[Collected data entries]
__________

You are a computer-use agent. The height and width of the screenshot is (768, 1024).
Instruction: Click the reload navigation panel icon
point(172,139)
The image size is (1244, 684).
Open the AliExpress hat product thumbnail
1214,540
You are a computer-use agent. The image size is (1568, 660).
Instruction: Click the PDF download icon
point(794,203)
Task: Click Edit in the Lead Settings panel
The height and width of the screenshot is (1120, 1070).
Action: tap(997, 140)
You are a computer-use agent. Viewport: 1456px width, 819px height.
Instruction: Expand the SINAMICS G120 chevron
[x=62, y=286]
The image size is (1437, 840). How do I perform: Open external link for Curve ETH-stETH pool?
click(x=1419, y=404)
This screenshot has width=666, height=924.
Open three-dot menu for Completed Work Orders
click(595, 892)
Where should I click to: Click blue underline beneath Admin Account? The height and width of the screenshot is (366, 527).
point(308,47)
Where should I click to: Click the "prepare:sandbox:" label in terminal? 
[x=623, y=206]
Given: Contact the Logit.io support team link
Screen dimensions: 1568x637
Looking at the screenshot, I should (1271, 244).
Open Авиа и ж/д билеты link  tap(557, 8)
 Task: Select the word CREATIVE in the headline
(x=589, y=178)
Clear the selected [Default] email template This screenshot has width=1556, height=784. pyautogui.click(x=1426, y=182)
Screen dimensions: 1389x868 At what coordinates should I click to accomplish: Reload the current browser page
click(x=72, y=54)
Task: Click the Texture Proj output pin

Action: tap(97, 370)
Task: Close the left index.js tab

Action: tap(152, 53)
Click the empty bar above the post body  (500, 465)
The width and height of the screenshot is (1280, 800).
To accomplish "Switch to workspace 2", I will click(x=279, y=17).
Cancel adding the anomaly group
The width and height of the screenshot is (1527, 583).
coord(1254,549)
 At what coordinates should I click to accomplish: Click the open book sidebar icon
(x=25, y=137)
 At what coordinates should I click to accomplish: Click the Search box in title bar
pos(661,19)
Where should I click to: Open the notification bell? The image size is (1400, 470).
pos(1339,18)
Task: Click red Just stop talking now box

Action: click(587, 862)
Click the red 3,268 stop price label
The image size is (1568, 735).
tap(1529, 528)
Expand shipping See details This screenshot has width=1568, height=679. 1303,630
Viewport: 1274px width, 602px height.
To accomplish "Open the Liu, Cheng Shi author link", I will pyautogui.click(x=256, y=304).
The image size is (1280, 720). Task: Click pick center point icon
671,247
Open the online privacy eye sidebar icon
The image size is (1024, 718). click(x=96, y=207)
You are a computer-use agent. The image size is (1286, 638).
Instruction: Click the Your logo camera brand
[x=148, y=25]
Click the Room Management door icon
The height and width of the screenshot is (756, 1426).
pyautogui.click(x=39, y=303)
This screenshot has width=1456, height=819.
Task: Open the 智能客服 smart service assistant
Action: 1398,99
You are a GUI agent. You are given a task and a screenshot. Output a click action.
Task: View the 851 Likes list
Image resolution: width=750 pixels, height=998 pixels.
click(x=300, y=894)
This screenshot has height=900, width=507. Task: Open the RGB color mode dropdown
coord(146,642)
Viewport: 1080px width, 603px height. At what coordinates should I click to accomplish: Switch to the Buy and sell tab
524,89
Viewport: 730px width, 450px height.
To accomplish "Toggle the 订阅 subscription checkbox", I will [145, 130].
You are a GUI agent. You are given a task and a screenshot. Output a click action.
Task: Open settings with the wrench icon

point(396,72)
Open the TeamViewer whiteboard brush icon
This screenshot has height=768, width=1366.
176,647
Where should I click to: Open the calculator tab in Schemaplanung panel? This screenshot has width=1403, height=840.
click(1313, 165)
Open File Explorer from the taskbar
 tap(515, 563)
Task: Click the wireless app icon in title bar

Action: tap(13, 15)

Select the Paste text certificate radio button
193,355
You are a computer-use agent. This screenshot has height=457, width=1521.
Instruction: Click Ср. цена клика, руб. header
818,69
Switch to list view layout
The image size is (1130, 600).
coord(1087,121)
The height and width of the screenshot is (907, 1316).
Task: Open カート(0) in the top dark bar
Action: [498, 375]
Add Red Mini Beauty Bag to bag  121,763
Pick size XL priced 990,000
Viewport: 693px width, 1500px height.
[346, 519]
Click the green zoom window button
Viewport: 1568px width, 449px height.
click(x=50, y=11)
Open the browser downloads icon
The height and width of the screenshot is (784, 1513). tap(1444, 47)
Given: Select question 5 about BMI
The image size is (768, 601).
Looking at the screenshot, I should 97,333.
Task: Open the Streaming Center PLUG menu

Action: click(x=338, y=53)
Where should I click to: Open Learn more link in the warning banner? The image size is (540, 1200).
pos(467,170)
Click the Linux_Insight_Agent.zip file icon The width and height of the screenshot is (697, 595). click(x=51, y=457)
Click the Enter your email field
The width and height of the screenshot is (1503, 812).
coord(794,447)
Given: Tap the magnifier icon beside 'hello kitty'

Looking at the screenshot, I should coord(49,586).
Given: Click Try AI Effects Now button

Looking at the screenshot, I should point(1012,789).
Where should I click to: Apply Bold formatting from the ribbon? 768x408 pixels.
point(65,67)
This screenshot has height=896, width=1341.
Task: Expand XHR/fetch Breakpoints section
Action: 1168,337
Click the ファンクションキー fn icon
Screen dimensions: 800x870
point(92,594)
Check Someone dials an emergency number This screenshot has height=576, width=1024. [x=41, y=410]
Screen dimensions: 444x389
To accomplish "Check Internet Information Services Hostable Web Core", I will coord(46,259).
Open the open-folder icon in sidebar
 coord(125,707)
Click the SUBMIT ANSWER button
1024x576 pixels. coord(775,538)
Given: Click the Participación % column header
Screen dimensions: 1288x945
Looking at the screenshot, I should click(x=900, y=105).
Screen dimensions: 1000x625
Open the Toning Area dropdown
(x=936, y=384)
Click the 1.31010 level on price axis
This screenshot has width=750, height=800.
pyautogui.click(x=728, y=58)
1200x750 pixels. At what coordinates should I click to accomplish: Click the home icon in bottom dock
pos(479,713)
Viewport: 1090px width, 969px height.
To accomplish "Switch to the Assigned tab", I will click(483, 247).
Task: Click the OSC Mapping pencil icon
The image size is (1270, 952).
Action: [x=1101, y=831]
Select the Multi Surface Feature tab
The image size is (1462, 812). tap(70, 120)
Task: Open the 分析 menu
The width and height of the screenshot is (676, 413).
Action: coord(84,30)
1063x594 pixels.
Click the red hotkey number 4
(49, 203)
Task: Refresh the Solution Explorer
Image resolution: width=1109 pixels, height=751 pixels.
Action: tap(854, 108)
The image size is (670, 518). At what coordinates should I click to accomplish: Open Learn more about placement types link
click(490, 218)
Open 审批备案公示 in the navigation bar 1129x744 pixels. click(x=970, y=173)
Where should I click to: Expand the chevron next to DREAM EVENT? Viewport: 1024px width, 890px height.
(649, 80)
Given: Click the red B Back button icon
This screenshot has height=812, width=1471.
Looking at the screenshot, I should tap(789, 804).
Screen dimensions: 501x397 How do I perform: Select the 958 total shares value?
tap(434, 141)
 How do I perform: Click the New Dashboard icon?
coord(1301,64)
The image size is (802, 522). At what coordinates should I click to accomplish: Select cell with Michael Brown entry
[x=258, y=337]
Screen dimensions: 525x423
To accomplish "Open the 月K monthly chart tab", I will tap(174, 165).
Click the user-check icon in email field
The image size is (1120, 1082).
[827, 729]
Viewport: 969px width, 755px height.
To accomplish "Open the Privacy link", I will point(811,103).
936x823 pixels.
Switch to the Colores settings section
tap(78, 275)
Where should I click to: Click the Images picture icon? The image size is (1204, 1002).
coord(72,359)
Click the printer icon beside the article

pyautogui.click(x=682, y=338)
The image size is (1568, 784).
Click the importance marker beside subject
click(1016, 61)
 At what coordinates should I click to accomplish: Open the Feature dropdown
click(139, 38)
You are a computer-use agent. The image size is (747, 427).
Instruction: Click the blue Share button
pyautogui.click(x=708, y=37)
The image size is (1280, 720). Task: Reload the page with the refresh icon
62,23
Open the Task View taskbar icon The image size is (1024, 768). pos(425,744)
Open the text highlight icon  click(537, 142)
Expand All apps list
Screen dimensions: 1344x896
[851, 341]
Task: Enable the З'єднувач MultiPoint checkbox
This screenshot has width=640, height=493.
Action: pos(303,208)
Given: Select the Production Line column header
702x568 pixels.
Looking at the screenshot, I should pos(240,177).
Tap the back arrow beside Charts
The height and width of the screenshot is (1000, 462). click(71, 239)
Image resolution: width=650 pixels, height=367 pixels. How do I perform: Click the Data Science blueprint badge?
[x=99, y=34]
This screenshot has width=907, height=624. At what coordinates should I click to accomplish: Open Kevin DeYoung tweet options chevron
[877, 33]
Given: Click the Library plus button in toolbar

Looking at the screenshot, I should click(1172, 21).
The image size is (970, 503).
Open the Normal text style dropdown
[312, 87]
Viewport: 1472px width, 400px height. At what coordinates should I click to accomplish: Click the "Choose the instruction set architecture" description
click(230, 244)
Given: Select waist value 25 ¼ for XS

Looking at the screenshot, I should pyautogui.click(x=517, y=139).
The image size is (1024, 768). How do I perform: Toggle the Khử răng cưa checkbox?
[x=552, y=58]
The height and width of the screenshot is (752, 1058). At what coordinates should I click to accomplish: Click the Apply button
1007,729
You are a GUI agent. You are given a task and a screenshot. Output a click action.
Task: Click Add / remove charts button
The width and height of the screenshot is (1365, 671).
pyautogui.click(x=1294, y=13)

__________

__Task requirements__.
Rename "zoom window button" to "maximize button" in the entries from the line with "Click the green zoom window button" to the line with "Looking at the screenshot, I should 97,333.", and give only those lines with nothing else changed.

__Finished exercise__.
Click the green maximize button
Viewport: 1568px width, 449px height.
click(x=50, y=11)
Open the browser downloads icon
The height and width of the screenshot is (784, 1513). tap(1444, 47)
Given: Select question 5 about BMI
The image size is (768, 601).
Looking at the screenshot, I should 97,333.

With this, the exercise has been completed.